**Work required**. Repeat exactly the line that contains "Click the Technical Documentation file icon" and every line after it, down to the last line of the entries below. Do not include pictures.

########

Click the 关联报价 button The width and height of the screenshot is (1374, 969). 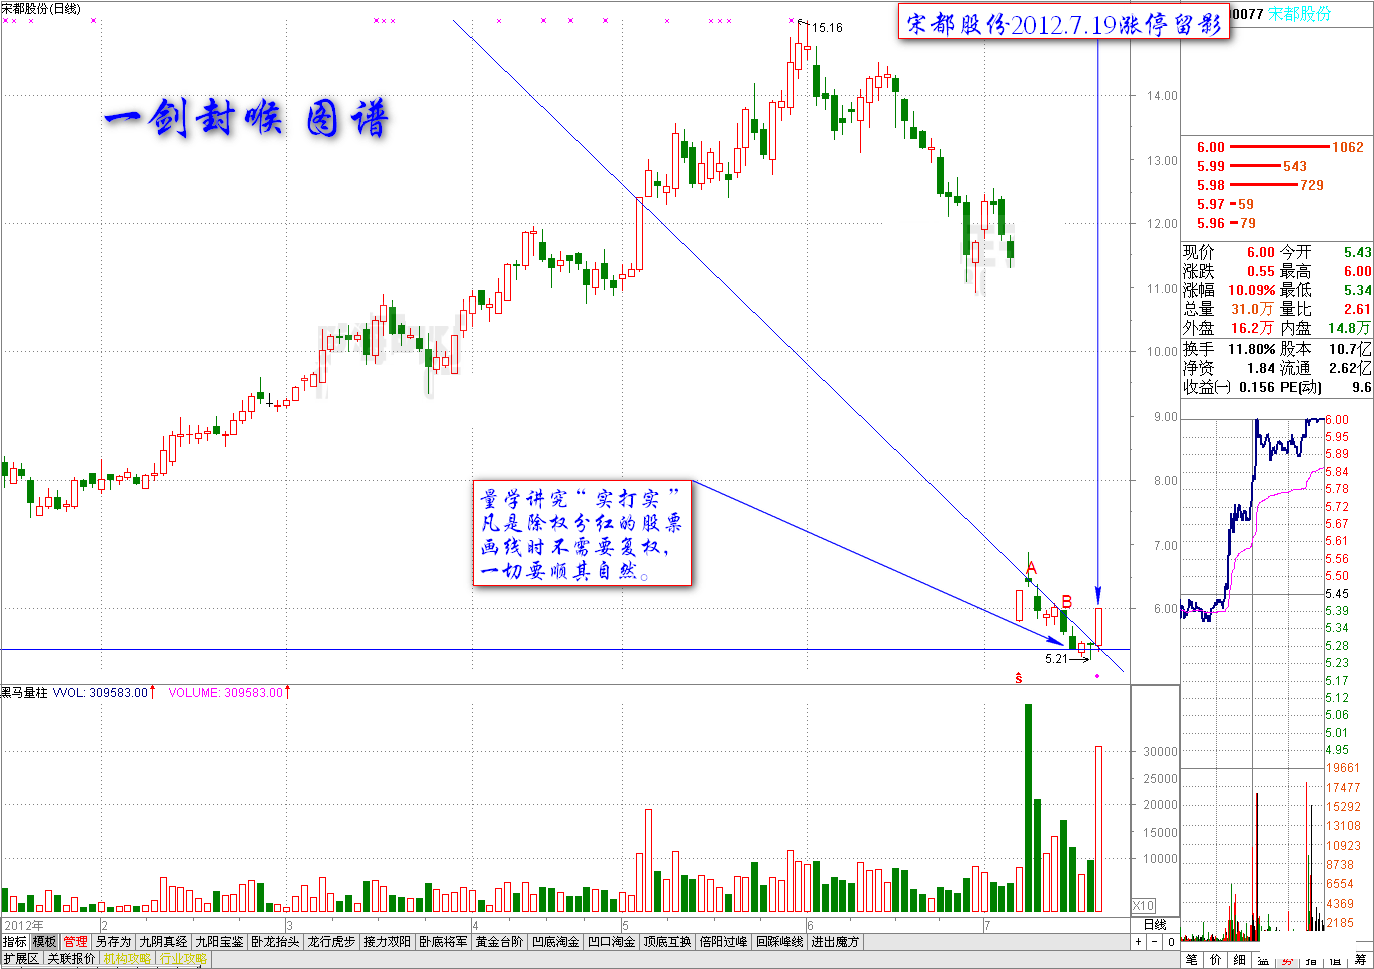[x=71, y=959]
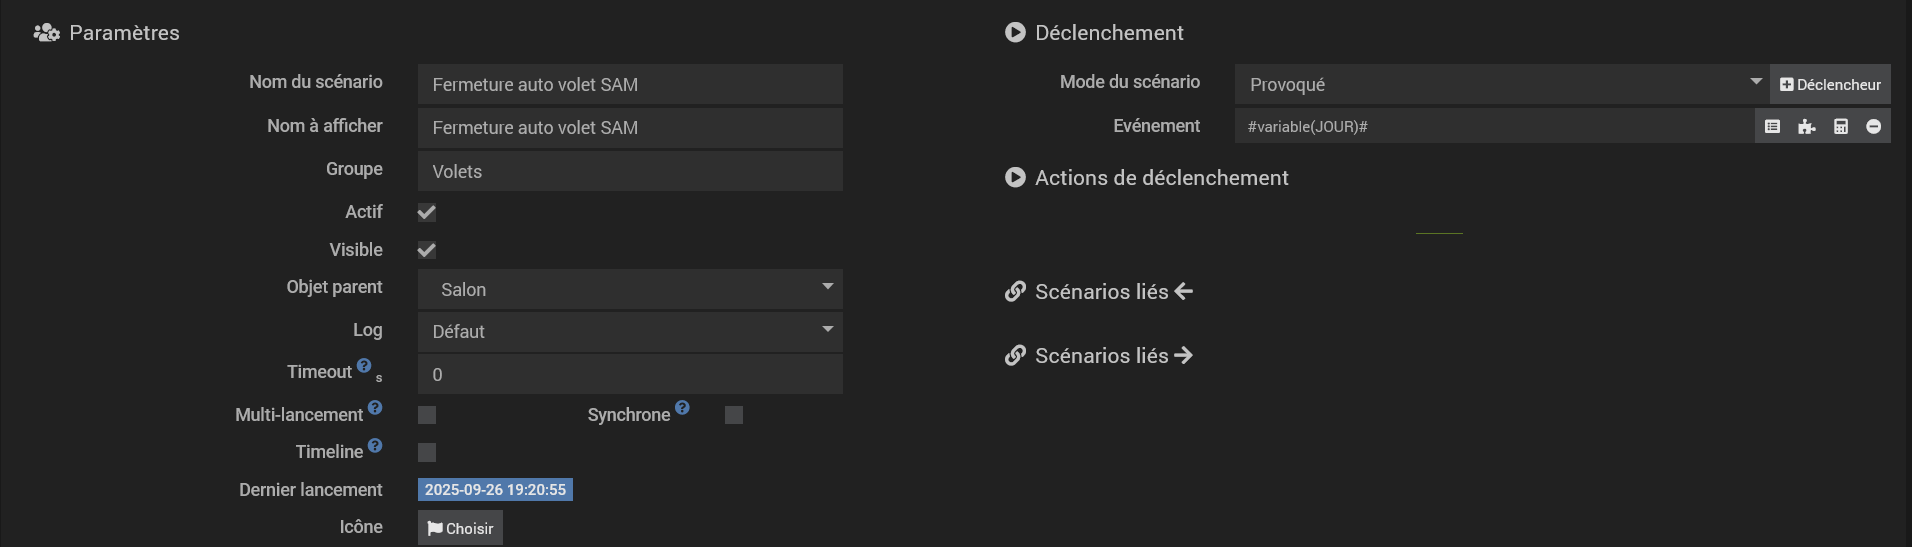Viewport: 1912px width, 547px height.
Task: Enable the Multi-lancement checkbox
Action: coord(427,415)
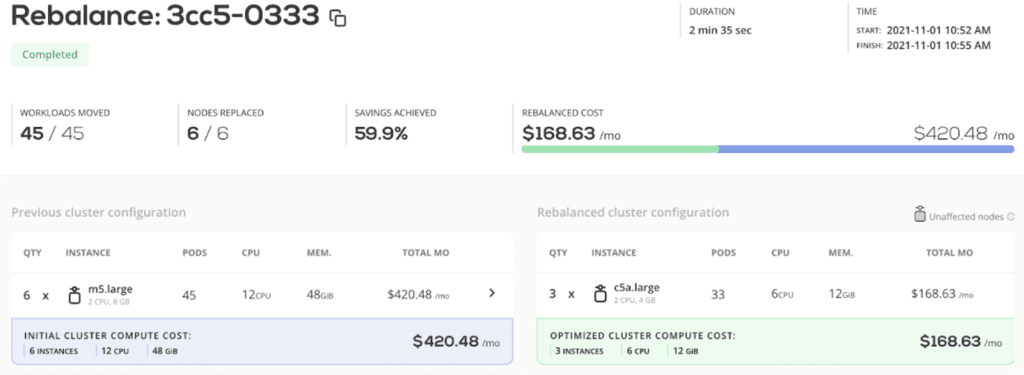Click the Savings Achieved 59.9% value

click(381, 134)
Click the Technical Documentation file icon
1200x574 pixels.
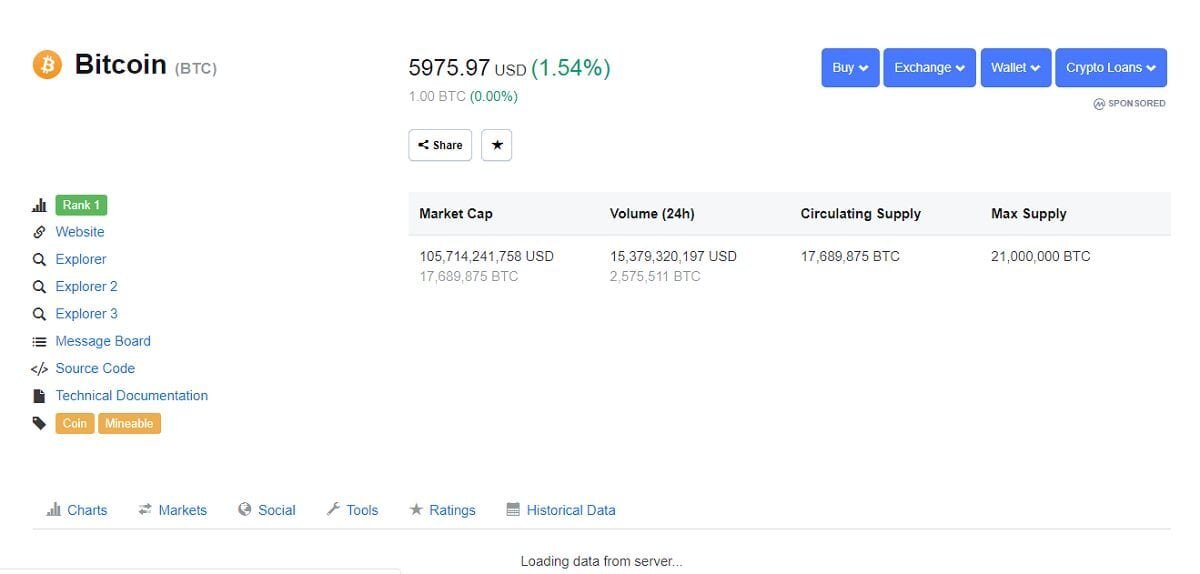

########

**Answer for the task**.
Click the Technical Documentation file icon
1200x574 pixels.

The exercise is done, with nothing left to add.